Data supplied =>
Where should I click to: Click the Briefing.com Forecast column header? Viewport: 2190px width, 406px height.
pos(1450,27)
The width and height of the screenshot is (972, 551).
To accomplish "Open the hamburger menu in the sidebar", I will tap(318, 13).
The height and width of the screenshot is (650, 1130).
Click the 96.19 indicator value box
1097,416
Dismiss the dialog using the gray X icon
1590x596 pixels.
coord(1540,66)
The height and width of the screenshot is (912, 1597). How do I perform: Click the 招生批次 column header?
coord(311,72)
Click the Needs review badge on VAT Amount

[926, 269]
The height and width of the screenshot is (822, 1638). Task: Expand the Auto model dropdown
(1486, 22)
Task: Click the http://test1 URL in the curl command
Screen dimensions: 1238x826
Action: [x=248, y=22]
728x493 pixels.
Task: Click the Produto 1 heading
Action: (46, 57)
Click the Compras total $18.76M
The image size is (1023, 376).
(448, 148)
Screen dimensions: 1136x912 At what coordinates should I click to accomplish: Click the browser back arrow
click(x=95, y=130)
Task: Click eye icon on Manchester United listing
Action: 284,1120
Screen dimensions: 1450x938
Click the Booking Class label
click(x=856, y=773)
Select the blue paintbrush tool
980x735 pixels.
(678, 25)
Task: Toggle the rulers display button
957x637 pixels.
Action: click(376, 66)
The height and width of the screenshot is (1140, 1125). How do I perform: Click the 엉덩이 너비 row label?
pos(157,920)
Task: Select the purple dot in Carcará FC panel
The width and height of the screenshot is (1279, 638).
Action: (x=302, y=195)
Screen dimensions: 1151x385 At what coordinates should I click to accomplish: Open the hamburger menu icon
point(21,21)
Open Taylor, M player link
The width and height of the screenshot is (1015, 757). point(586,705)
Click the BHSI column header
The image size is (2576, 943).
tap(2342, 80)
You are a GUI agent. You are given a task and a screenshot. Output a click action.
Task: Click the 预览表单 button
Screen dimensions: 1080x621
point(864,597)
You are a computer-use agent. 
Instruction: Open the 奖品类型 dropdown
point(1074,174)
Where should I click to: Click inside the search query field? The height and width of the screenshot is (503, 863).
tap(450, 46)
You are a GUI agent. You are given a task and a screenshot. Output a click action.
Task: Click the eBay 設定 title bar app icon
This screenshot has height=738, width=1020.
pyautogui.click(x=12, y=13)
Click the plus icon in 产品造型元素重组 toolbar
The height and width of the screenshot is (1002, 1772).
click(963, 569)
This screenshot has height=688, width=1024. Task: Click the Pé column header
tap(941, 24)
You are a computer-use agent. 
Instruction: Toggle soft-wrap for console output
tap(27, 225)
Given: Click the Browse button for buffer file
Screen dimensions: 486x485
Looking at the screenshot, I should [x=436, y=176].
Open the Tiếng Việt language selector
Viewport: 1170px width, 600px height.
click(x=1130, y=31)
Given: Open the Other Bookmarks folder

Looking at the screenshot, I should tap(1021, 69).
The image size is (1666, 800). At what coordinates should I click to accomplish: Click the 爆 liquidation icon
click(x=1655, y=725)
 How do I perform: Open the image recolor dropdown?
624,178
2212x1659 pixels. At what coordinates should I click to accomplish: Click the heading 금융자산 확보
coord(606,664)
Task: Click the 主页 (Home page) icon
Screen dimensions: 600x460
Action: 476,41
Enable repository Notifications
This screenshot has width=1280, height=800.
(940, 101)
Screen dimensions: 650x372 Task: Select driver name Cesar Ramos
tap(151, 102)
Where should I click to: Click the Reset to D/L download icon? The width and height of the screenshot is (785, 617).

Work instruction => Restate the full listing word for word, leaving out nothing.

Exercise response =>
Where should I click to: Click the Briefing.com Forecast column header? Viewport: 2190px width, 406px height.
pos(1450,27)
The width and height of the screenshot is (972, 551).
To accomplish "Open the hamburger menu in the sidebar", I will tap(318, 13).
The height and width of the screenshot is (650, 1130).
Click the 96.19 indicator value box
1097,416
Dismiss the dialog using the gray X icon
1590x596 pixels.
coord(1540,66)
The height and width of the screenshot is (912, 1597). How do I perform: Click the 招生批次 column header?
coord(311,72)
Click the Needs review badge on VAT Amount

[926, 269]
The height and width of the screenshot is (822, 1638). Task: Expand the Auto model dropdown
(1486, 22)
Task: Click the http://test1 URL in the curl command
Screen dimensions: 1238x826
Action: [x=248, y=22]
728x493 pixels.
Task: Click the Produto 1 heading
Action: (46, 57)
Click the Compras total $18.76M
The image size is (1023, 376).
(448, 148)
Screen dimensions: 1136x912 At what coordinates should I click to accomplish: Click the browser back arrow
click(x=95, y=130)
Task: Click eye icon on Manchester United listing
Action: 284,1120
Screen dimensions: 1450x938
Click the Booking Class label
click(x=856, y=773)
Select the blue paintbrush tool
980x735 pixels.
(678, 25)
Task: Toggle the rulers display button
957x637 pixels.
Action: click(376, 66)
The height and width of the screenshot is (1140, 1125). How do I perform: Click the 엉덩이 너비 row label?
pos(157,920)
Task: Select the purple dot in Carcará FC panel
The width and height of the screenshot is (1279, 638).
Action: (x=302, y=195)
Screen dimensions: 1151x385 At what coordinates should I click to accomplish: Open the hamburger menu icon
point(21,21)
Open Taylor, M player link
The width and height of the screenshot is (1015, 757). point(586,705)
Click the BHSI column header
The image size is (2576, 943).
tap(2342, 80)
You are a GUI agent. You are given a task and a screenshot. Output a click action.
Task: Click the 预览表单 button
Screen dimensions: 1080x621
point(864,597)
You are a computer-use agent. 
Instruction: Open the 奖品类型 dropdown
point(1074,174)
Where should I click to: Click inside the search query field? The height and width of the screenshot is (503, 863).
tap(450, 46)
You are a GUI agent. You are given a task and a screenshot. Output a click action.
Task: Click the eBay 設定 title bar app icon
This screenshot has height=738, width=1020.
pyautogui.click(x=12, y=13)
Click the plus icon in 产品造型元素重组 toolbar
The height and width of the screenshot is (1002, 1772).
click(963, 569)
This screenshot has height=688, width=1024. Task: Click the Pé column header
tap(941, 24)
You are a computer-use agent. 
Instruction: Toggle soft-wrap for console output
tap(27, 225)
Given: Click the Browse button for buffer file
Screen dimensions: 486x485
Looking at the screenshot, I should [x=436, y=176].
Open the Tiếng Việt language selector
Viewport: 1170px width, 600px height.
click(x=1130, y=31)
Given: Open the Other Bookmarks folder

Looking at the screenshot, I should tap(1021, 69).
The image size is (1666, 800). At what coordinates should I click to accomplish: Click the 爆 liquidation icon
click(x=1655, y=725)
 How do I perform: Open the image recolor dropdown?
624,178
2212x1659 pixels. At what coordinates should I click to accomplish: Click the heading 금융자산 확보
coord(606,664)
Task: Click the 主页 (Home page) icon
Screen dimensions: 600x460
Action: 476,41
Enable repository Notifications
This screenshot has width=1280, height=800.
(940, 101)
Screen dimensions: 650x372 Task: Select driver name Cesar Ramos
tap(151, 102)
Where should I click to: Click the Reset to D/L download icon? The width and height of the screenshot is (785, 617).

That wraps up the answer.